[Data listing]
==================================================

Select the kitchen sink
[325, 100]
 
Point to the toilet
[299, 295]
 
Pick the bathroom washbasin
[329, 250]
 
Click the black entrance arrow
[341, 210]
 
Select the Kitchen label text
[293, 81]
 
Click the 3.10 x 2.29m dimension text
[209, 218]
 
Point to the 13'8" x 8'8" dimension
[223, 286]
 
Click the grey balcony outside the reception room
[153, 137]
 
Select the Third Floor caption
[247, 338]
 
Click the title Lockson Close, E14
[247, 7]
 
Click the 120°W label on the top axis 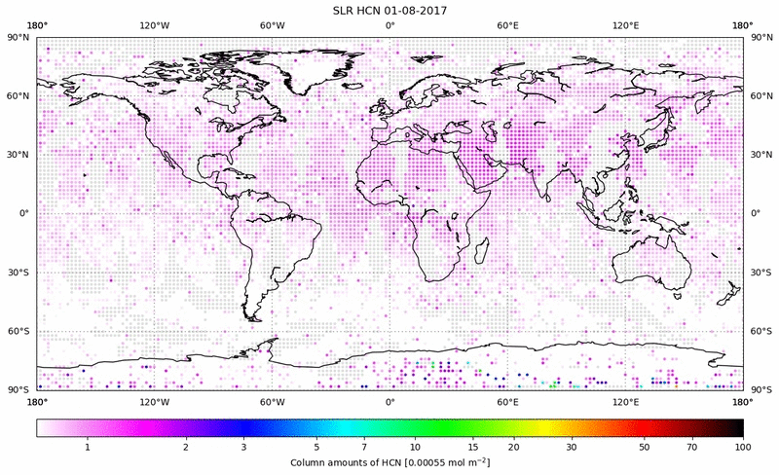pos(154,25)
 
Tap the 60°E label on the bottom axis pos(507,401)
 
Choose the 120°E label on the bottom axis pos(625,401)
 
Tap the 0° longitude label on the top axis pos(390,25)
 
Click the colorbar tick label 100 pos(743,446)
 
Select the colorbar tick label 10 pos(416,446)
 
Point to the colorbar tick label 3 pos(244,446)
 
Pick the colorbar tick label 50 pos(644,446)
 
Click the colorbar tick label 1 pos(88,446)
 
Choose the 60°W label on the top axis pos(272,25)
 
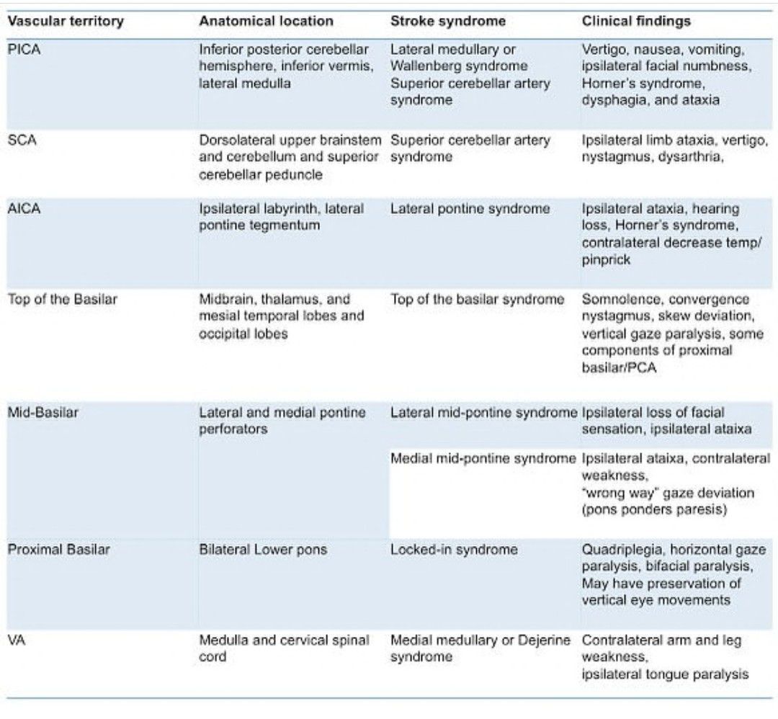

==================================================

STATED PROBLEM: Convert the lines above, from the line containing "Click the colorbar tick label 100" through the end of the entries, into a JSON list of strings with one string per line. Skip blank lines and leave out the pictures.

THE ANSWER:
[
  "Click the colorbar tick label 100 pos(743,446)",
  "Select the colorbar tick label 10 pos(416,446)",
  "Point to the colorbar tick label 3 pos(244,446)",
  "Pick the colorbar tick label 50 pos(644,446)",
  "Click the colorbar tick label 1 pos(88,446)",
  "Choose the 60°W label on the top axis pos(272,25)"
]